You can help your child manage cancer treatment in many ways. For instance:

• Your child may have trouble eating. A dietitian may be able to help.
• Your child may be very tired. They will need to balance rest and activity. Encourage your child to get some exercise. This is good for overall health. And it may help to lessen tiredness.
• Get emotional support for your child. Find a counselor or child support group for help.
• Make sure your child goes to all follow-up appointments.
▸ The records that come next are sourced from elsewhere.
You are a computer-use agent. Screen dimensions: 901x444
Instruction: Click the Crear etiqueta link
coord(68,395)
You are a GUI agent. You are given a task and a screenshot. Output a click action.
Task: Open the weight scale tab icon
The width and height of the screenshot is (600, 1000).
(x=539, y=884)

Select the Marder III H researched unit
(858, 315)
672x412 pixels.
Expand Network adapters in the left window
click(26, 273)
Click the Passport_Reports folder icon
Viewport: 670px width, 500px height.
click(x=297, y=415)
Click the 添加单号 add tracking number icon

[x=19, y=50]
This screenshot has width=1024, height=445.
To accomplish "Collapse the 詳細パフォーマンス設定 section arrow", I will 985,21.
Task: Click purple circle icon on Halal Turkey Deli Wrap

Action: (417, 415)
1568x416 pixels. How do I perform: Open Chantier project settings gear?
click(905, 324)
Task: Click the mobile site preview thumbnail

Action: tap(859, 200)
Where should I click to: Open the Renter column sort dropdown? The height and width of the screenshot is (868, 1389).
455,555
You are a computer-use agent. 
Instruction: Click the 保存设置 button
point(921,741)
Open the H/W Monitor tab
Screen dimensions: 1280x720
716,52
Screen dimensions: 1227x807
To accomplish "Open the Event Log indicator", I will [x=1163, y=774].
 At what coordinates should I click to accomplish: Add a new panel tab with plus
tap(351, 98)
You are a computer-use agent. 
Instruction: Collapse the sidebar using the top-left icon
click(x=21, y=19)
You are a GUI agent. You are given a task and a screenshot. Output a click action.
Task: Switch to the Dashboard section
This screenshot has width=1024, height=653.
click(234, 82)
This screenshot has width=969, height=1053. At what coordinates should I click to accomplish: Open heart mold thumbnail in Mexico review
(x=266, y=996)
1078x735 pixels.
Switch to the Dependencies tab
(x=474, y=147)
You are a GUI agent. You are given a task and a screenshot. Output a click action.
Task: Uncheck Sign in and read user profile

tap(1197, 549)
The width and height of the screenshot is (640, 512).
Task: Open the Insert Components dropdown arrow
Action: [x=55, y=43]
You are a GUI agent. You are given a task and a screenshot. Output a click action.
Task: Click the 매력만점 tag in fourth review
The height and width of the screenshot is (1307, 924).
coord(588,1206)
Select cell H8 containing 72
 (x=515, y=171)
Talk with your child's healthcare provider about problems you should watch for. Know how to get help after office hours and on weekends and holidays. Call right away for any of the following:

• Fever of 100.4°F (38°C) or higher, or as advised by your child's provider
• Symptoms or side effects that get worse or don't get better with treatment
• New symptoms

• Leukemia is cancer of the blood. It's the most common kind of cancer in children.
• The cancer cells grow in the bone marrow and go into the blood.
• Common symptoms of leukemia in children include feeling tired and weak, easy bruising or bleeding, and frequent or long-lasting infections.
• Leukemia is diagnosed with blood and bone marrow tests. Imaging may be done to look for signs of leukemia in different parts of the body.
• Chemotherapy is the main treatment for most children with leukemia.
• Ongoing follow-up care is needed during and after treatment.

Tips to help you get the most from a visit to your child’s healthcare provider:

• Know the reason for the visit and what you want to happen.
• Before your visit, write down questions you want answered.
• At the visit, write down the name of a new diagnosis and any new medicines, treatments, or tests. Also write down any new instructions your provider gives you for your child.
• Know why a new medicine or treatment is prescribed and how it will help your child. Also know what the side effects are.
• Ask if your child’s condition can be treated in other ways.
• Know why a test or procedure is recommended and what the results could mean.
• Know what to expect if your child does not take the medicine or have the test or procedure.
• If your child has a follow-up appointment, write down the date, time, and purpose for that visit.
• Know how you can contact your child’s provider after office hours. This is important if your child becomes ill and you have questions or need advice.